▶ **REQUEST**
Repeat, word for word, the lines from the start of the records up to and including the line that contains "[x=167, y=96]".

▶ **Pointing records for text and elements**
--- Begin ---

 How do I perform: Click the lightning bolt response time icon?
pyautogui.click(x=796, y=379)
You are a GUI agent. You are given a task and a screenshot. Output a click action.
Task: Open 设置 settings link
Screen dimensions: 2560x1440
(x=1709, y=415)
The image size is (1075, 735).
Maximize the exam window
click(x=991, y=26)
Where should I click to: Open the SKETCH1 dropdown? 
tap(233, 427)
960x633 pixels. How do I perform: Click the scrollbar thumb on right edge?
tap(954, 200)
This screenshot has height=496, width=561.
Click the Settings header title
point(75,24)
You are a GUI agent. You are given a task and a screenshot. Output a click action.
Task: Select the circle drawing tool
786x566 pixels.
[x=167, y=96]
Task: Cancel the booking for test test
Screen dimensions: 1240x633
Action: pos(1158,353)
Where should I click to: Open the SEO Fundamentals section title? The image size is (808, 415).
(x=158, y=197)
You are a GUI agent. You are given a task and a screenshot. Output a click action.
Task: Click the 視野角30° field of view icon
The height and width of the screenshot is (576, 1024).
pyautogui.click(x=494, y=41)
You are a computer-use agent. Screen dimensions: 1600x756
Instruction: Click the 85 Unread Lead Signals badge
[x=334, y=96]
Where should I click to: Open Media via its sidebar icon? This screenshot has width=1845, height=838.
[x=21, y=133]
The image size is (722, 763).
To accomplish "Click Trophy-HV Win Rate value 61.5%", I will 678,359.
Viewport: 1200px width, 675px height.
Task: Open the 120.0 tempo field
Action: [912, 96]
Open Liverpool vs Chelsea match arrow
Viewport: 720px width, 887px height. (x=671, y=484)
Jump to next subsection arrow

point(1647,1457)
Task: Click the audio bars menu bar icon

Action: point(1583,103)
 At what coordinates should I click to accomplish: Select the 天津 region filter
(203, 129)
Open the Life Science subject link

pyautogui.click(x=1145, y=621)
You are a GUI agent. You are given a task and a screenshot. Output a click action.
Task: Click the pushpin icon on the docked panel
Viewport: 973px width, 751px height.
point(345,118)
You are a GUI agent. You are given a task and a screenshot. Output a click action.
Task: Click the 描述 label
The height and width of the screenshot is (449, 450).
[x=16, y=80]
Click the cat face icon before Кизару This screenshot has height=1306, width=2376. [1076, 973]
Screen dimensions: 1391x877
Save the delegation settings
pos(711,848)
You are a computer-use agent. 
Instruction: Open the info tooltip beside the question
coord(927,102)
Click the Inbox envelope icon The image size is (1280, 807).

--- End ---

▶ **ANSWER BELOW**
 How do I perform: Click the lightning bolt response time icon?
pyautogui.click(x=796, y=379)
You are a GUI agent. You are given a task and a screenshot. Output a click action.
Task: Open 设置 settings link
Screen dimensions: 2560x1440
(x=1709, y=415)
The image size is (1075, 735).
Maximize the exam window
click(x=991, y=26)
Where should I click to: Open the SKETCH1 dropdown? 
tap(233, 427)
960x633 pixels. How do I perform: Click the scrollbar thumb on right edge?
tap(954, 200)
This screenshot has height=496, width=561.
Click the Settings header title
point(75,24)
You are a GUI agent. You are given a task and a screenshot. Output a click action.
Task: Select the circle drawing tool
786x566 pixels.
[x=167, y=96]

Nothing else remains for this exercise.